Tammy Yanovitch,1,2 Yi-Ju Li,1,3 Ravikanth Metlapally,1,2 Diana Abbott,1 Khanh-Nhat Tran Viet,2 Terri L. Young1,2

1Center for Human Genetics, Duke University Medical Center. Durham, NC; 2Department of Ophthalmology, Duke University Eye Center. Durham, NC; 3Department of Biostatistics and Bioinformatics, Duke University Medical Center. Durham, NC

Correspondence to: Terri L. Young, M.D., Professor of Ophthalmology and Pediatrics, Duke University Center for Human Genetics, 595 La Salle Street, Durham, NC, 27710; Phone: (919) 684-0584; FAX: (919) 684-6096; email: terri.young@duke.edu

Abstract

Introduction: Hepatocyte growth factor (HGF) and hepatocyte growth factor receptor (C-MET) genes have previously been reported to be associated with myopia in Asian family-based and case-control association studies, respectively. We examined whether these genes were associated with myopia in a Caucasian family dataset biased towards high myopia.

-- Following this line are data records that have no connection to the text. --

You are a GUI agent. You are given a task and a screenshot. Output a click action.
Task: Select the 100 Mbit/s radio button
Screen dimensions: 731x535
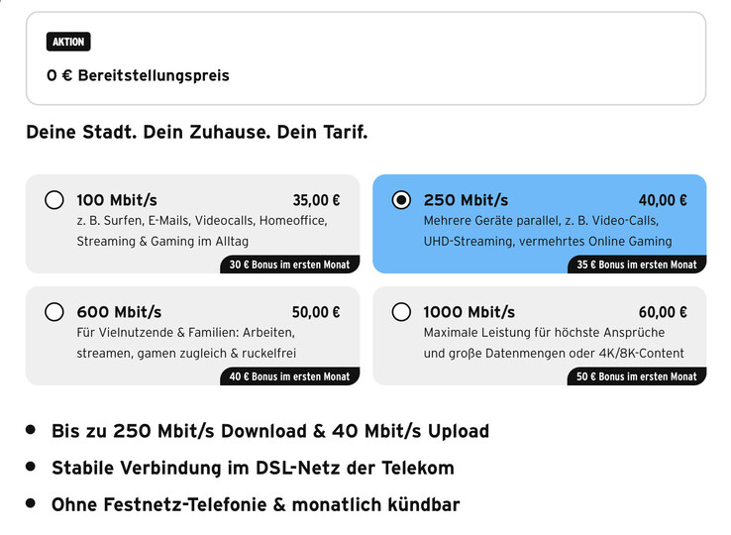pyautogui.click(x=54, y=200)
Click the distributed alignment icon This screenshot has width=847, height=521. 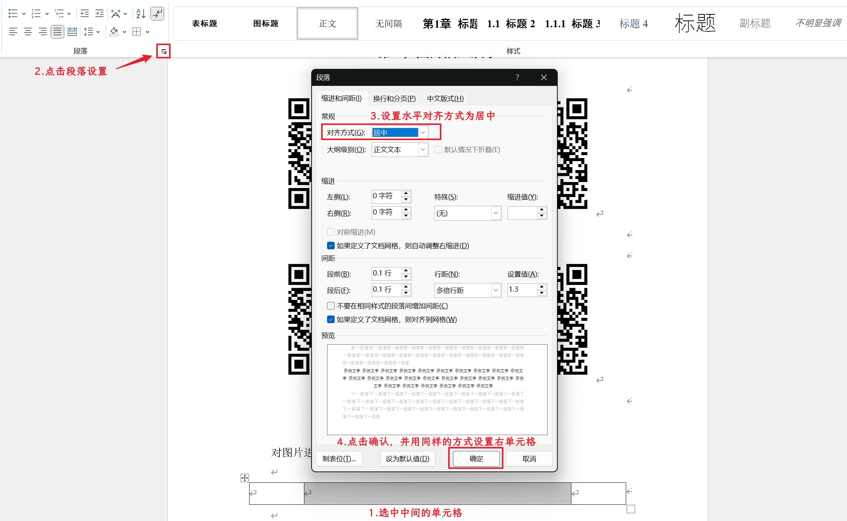72,32
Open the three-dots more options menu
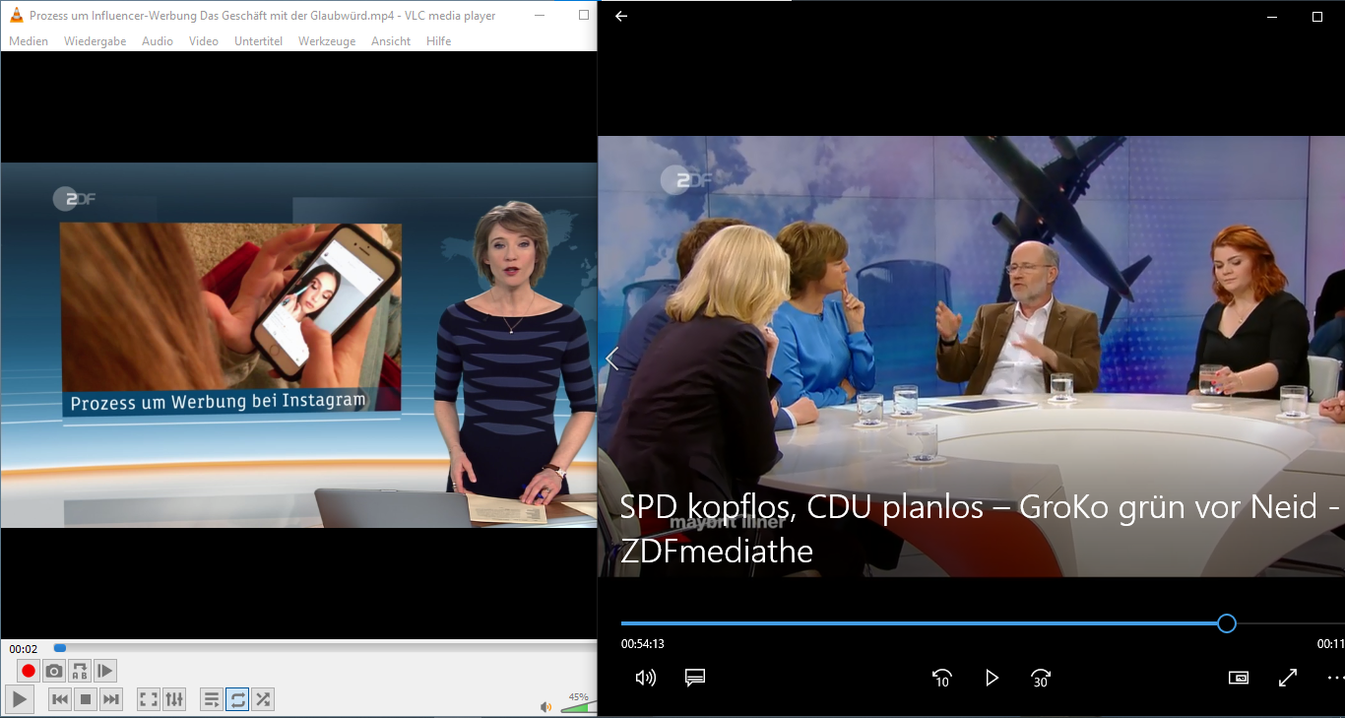 1334,678
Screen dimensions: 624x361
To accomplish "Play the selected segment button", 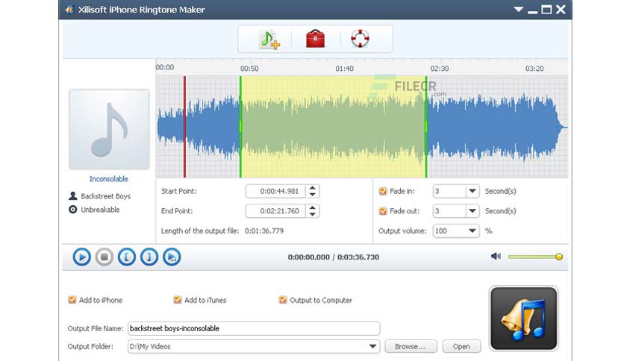I will coord(172,257).
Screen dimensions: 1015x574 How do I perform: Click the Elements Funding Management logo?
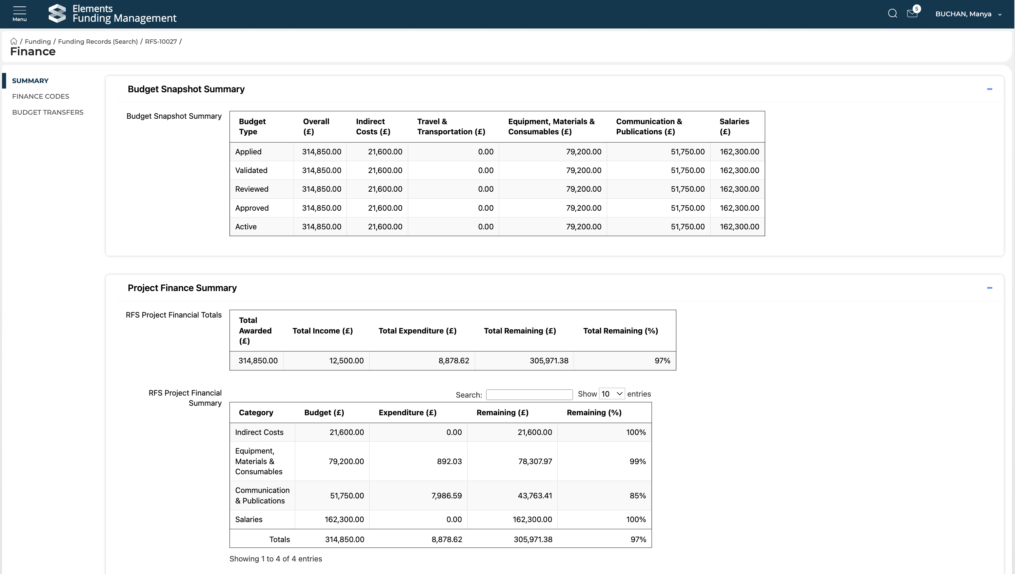click(x=112, y=13)
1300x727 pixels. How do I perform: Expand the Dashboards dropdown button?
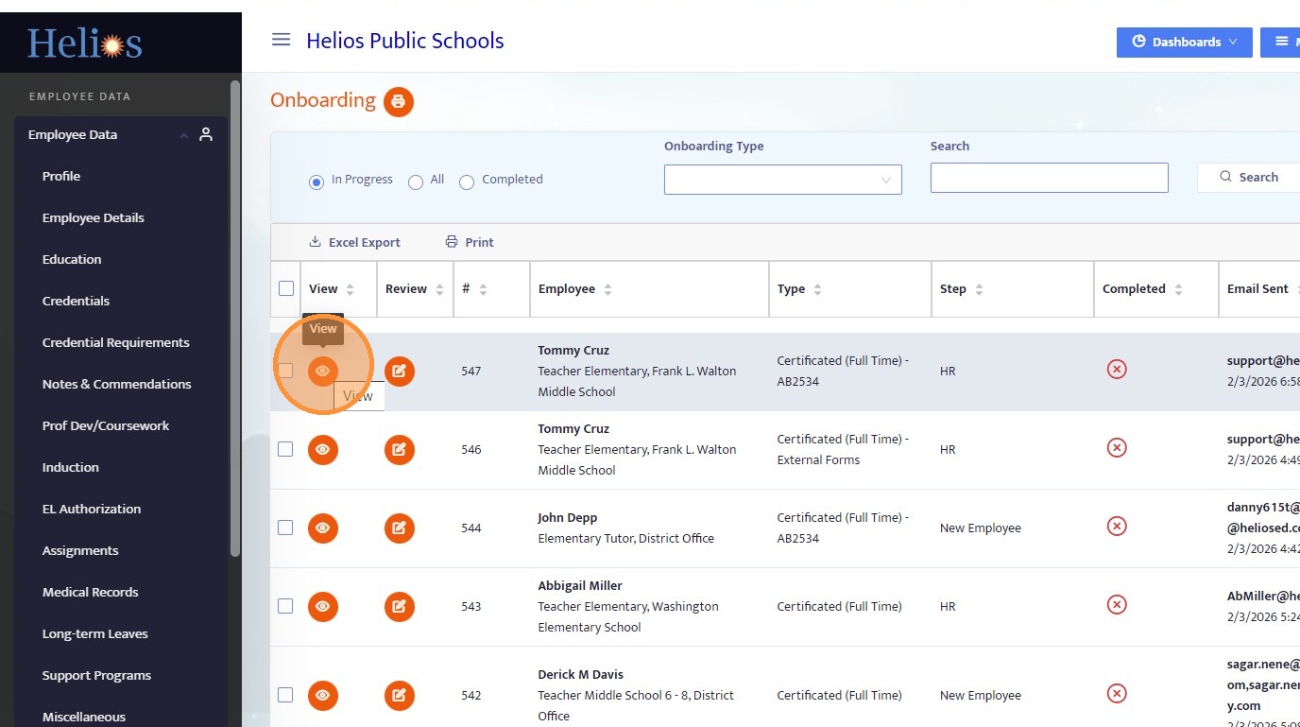pyautogui.click(x=1184, y=42)
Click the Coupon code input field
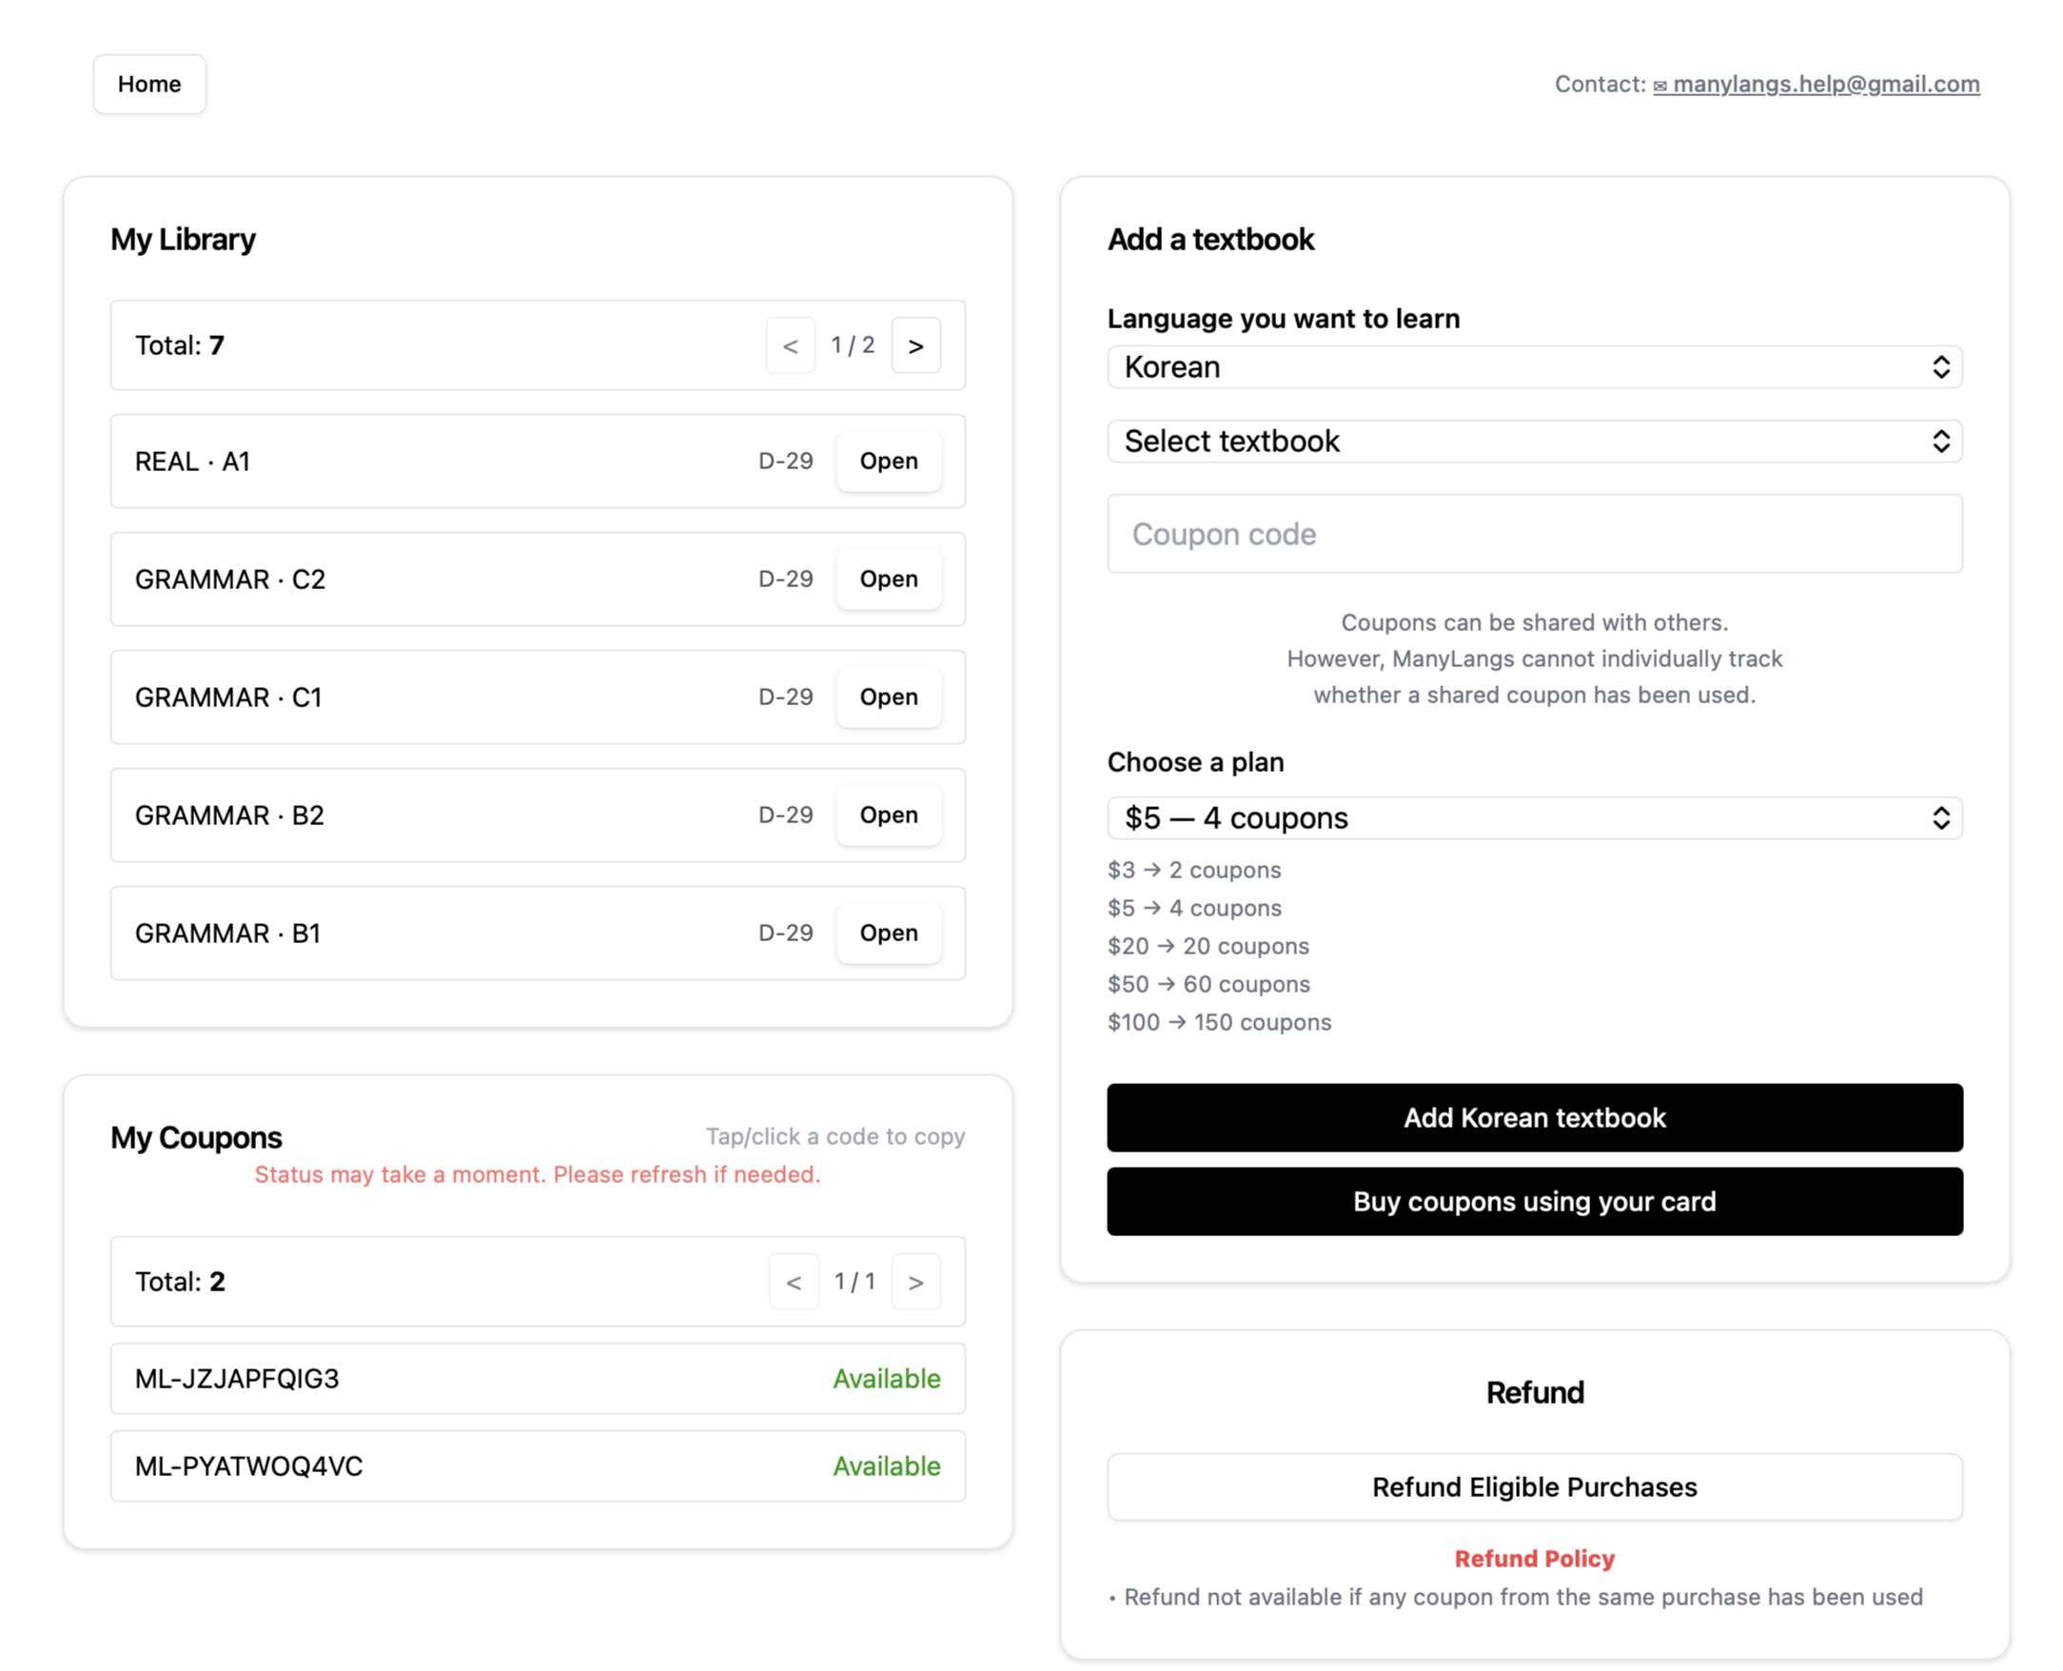This screenshot has height=1671, width=2063. (x=1534, y=533)
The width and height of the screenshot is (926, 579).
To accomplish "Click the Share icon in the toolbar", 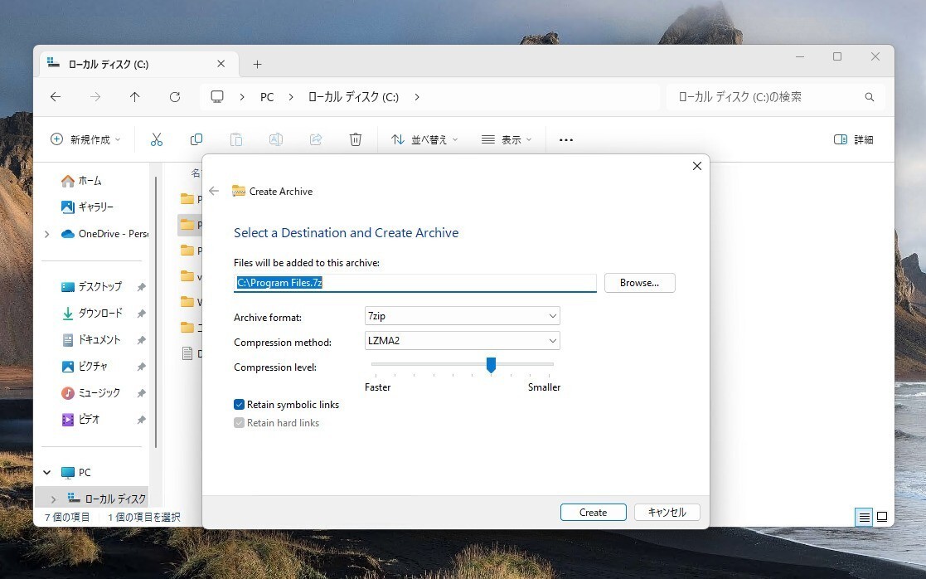I will [x=316, y=139].
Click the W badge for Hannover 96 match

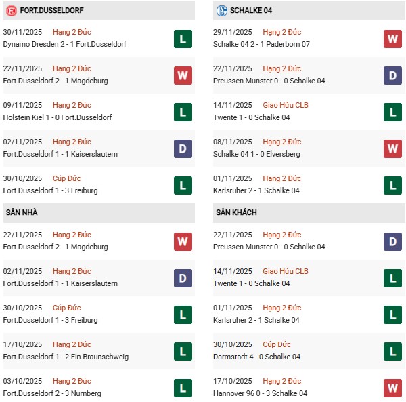[392, 388]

Methods: Participating families had at least one offspring with high myopia (≤-5.00 diopters [D]). Genotyping was performed with tagging single nucleotide polymorphisms (SNPs) for each candidate gene using Taqman™ allelic discrimination assays. The data were analyzed with two family-based association methods, the pedigree disequilibrium test (PDT) and the association in the presence of linkage (APL) test. Analyses compared 1) high myopia (<-5.00 D), 2) mild to moderate myopia (-0.50 to -5.00 D), 3) any myopia (<-0.50 D) and 4) extreme high myopia (≤-10.00 D) versus emmetropia using refractive error as either sphere (SPH) or spherical equivalent (SE=sphere + [cylinder/2]). Bonferroni correction was applied to adjust for multiple testing leading to significance levels of 0.0125 for HGF and 0.008 for C-MET. Two and three-marker sliding window haplotype association tests using APL were also performed for HGF markers. Significance levels for haplotype association testing were set at 0.01 for the global tests, and 0.007 for the three marker haplotype specific tests and 0.0125 for the two marker haplotype specific tests.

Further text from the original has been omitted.